Merrick, staring down at the assembly below, now sees the soldiers’ fatigues for all that they imply. He recalls being quick-marched to that room back in Dartmoor, signing a version of the Official Secrets Act that few people would ever know existed: ‘the most binding non-disclosure agreement outside of
Cosa Nostre
’, as the supervising officer described it.

‘If I talked to anyone about this, I’d go to jail for a very long time,’ Merrick says.

‘You’d go to jail, yes, but not for talking about this - not officially.
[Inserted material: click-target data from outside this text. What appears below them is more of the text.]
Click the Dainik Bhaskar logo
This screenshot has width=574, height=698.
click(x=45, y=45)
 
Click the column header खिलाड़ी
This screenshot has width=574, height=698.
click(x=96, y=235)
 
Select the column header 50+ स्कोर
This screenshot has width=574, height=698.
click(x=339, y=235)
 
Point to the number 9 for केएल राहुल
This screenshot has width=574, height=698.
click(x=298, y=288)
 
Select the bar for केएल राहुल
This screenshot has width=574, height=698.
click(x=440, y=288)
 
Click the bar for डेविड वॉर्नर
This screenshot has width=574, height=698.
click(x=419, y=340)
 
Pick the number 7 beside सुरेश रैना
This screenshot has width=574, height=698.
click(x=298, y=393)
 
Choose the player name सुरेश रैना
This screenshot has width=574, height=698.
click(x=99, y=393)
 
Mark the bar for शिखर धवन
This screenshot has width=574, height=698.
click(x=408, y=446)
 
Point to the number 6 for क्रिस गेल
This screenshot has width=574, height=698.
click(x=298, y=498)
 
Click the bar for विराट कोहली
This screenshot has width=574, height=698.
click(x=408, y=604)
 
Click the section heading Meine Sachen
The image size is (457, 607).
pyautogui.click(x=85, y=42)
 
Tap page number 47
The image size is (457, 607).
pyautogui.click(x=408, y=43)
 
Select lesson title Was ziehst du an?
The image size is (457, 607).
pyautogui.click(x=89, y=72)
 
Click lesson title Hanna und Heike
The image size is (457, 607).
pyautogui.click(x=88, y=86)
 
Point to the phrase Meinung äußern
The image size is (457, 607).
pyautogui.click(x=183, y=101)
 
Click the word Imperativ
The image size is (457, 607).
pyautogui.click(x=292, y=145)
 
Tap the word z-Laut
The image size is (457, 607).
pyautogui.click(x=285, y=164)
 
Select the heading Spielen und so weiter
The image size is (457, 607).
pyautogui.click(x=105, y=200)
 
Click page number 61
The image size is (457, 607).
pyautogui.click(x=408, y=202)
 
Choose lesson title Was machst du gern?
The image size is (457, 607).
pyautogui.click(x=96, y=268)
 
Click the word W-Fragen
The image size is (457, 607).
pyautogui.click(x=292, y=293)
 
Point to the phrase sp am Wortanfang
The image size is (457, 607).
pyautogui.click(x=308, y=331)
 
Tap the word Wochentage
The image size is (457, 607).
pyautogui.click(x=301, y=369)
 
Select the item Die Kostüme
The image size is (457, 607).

It would be for some other breach they cooked up, because if they throw you in jail for talking about this, they’d be lending your story credence. No, they’ll trash your professional reputation too, give you the Roswell treatment.’

‘You’re not saying you believe Roswell was a military cover-up. Or is there something you’re not telling me?’

‘No. I’m saying they’d ensure anyone who talked about this place had as much credibility as some internet conspiracy nut. This will be buried and what we found here lost forever.’

The professor doesn’t say anything further, just continues to stare intently towards the anomaly, but Merrick hears one more word, and that word is ‘unless’.

The contrast between Steinmeyer’s demeanour in recent times and the collected figure standing next to him now is as complete as it is disturbing. Merrick recalls seeing something like it only once before, in a colleague who committed suicide days later. A policewoman he spoke to said it was very common: once they have made their decision to kill themselves, the turmoil ceases and they can seem utterly calm and untroubled. Steinmeyer right now is as placid as Merrick has ever witnessed. There’s not merely a stillness about him, but a profound sense of resolution.

They say that out in the deep ocean, a tsunami could pass under you in a rowing boat and you’d barely notice a bob. That’s what this feels like.

Steinmeyer finally turns and looks Merrick in the eye.

‘The world needs to know what happened here,’ he says. ‘Whether it’s ready for it or not.’

XII
Deso gives his boots a stamp on the hard, dry earth, then jumps on the spot a couple of times to warm up a wee bit. It’s pure Baltic, but it’s clear and still, no wind, so once they get moving it’ll be fine. Better than fine, in fact: a cold, sunny December morning and a cracking day for a trek with your pals. Pity there’s a bunch of wankers coming along too, to say nothing of Deputy Dan, but you cannae have it all ways. Everybody is kitted out in waterproofs and walking boots, plenty of them sufficiently shiny and new-looking as to indicate there will be a lot of blisters on show later. Deso’s got his rucksack already on his back, eager to go, but a lot of them still have theirs sitting at their feet on the ground.
The Sarge guy, Sendak, is looking at his watch. It’s five past nine, according to Deso’s. They must be waiting for stragglers, but he can’t work out who: too many bodies milling about in a crowd. He sees Samantha fussing over her hair, trying to tie it back in a way that’s practical but still looks like she could be on an album cover or at least a catalogue for mountaineering gear. The lassie’s a doll, sure, but it must be hard work worrying about how you look every minute of every fucking day.

Big Kirk is slotting a packet of fags into the wee upturn of his woolly hat. It looks like a hand-knitted effort, a real present-from-granny number that would be getting slagged mercilessly if it was on anybody else. Not that it looks good on Kirk: he probably selected it especially, knowing it looked daft, because it was one more thing that served to emphasise how the normal social rules didn’t apply to him. Prick.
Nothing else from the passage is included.